U.S. v. Salazar, 74-1337

Decision Date05 November 1974
Docket NumberNo. 74-1337,74-1337
Citation505 F.2d 72
PartiesUNITED STATES of America, Appellee, v. Mark A. SALAZAR, Appellant.
CourtU.S. Court of Appeals — Eighth Circuit

R. Steven Brown, Asst. Federal Public Defender, Springfield, Mo., for appellant.

Donald R. Cooley, Asst. U.S. Atty., Springfield, Mo., for appellee.

Before MATTHES, Senior Circuit Judge, BRIGHT, Circuit Judge, and TALBOT SMITH, * Senior District Judge.

TALBOT SMITH, Senior District Judge.

The appellant (hereafter defendant) was tried for striking Nurse Newby, on duty at the United States Medical Center, Springfield, Missouri, in violation of 18 U.S.C. 113(d). 1 He was found guilty of the charge and sentenced to six months imprisonment, consecutive to the sentence he was then serving.

He appeals to us upon two grounds. The first is that he did not, indeed 'could' not have struck the nurse, due to his restraint at the time. The incident out of which the charge arose occurred in connection with the post-operative treatment of the defendant. He had played a great deal of football and had developed a knee condition which required surgery. Following the operation he had initially been given morphine for pain but as time passed this was 'worked down' to Demerol and then to Talwin, drugs of lesser potency for the control of pain.

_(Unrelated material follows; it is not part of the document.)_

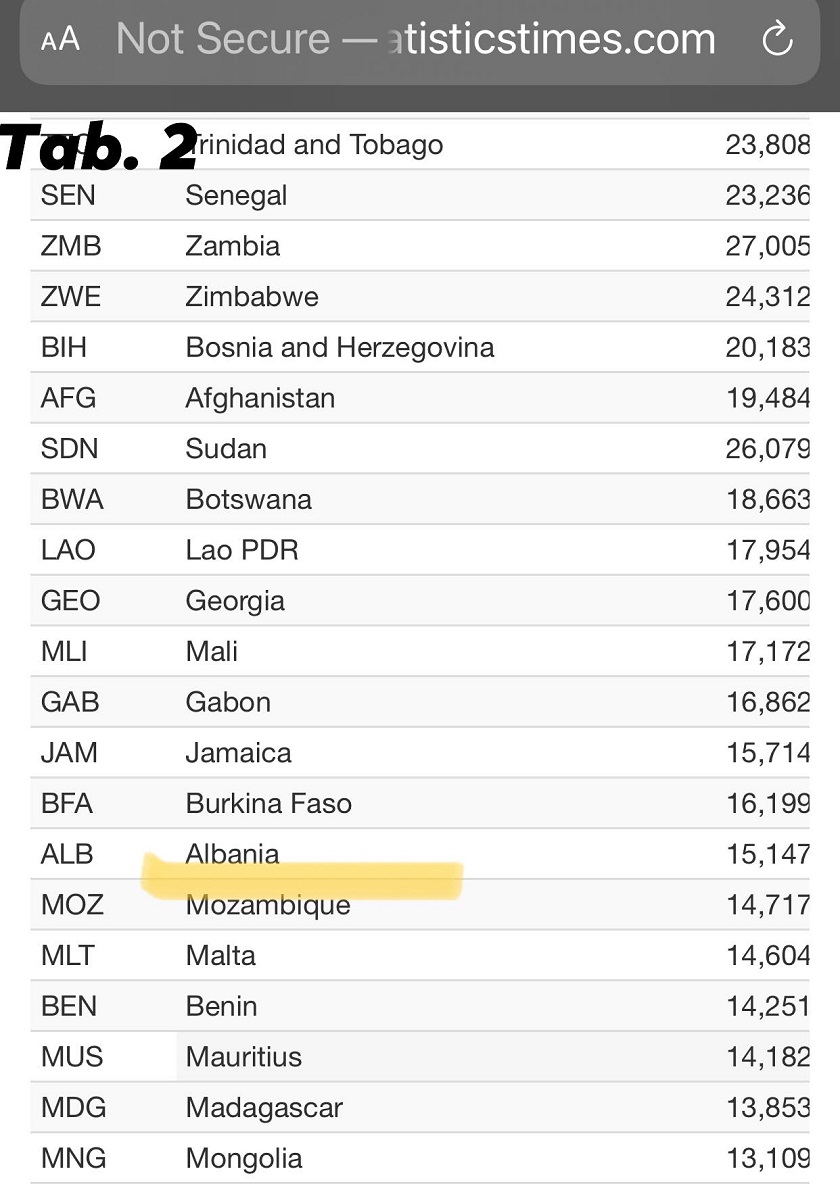
Task: Click the Trinidad and Tobago name
Action: 315,145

On the evening in question he was in pain and requested Mr. Kennedy, a senior correctional officer specialist, that he be given morphine. This was refused. Not only because 'we cannot give him the shot unless it is time for it' (he was some thirty minutes early in his request), but also, according to the nurse, because the Officer of the Day (the doctor on call), when not a surgeon, 'will not change the surgeon's orders.' Thus, explained the nurse, it would do no good to call the Officer of the Day. The defendant replied that if he did not get medication he was going to take his cast off, which he later proceeded to do, tearing chunks off the cast and throwing them about the room. Nurse Newby and Officer Kennedy were summoned. Officer Kennedy administered a tranquilizer and attempted to place restraints (leather straps attached to the frame of the bed) on the defendant. One of the restraints, a cuff, was too big and, as Nurse Newby slid it up the arm to demonstrate its looseness, she states that defendant doubled up his fist and struck her with such force that she suffered a hernia, required surgery, and was out of work for approximately two months. She also submitted a claim for compensation. Officer Kennedy's account was corroborative. He says that as the nurse sought to move the cuff the defendant characterized her as a 'damned bitch,' doubled up his fist, and struck straight from the shoulder.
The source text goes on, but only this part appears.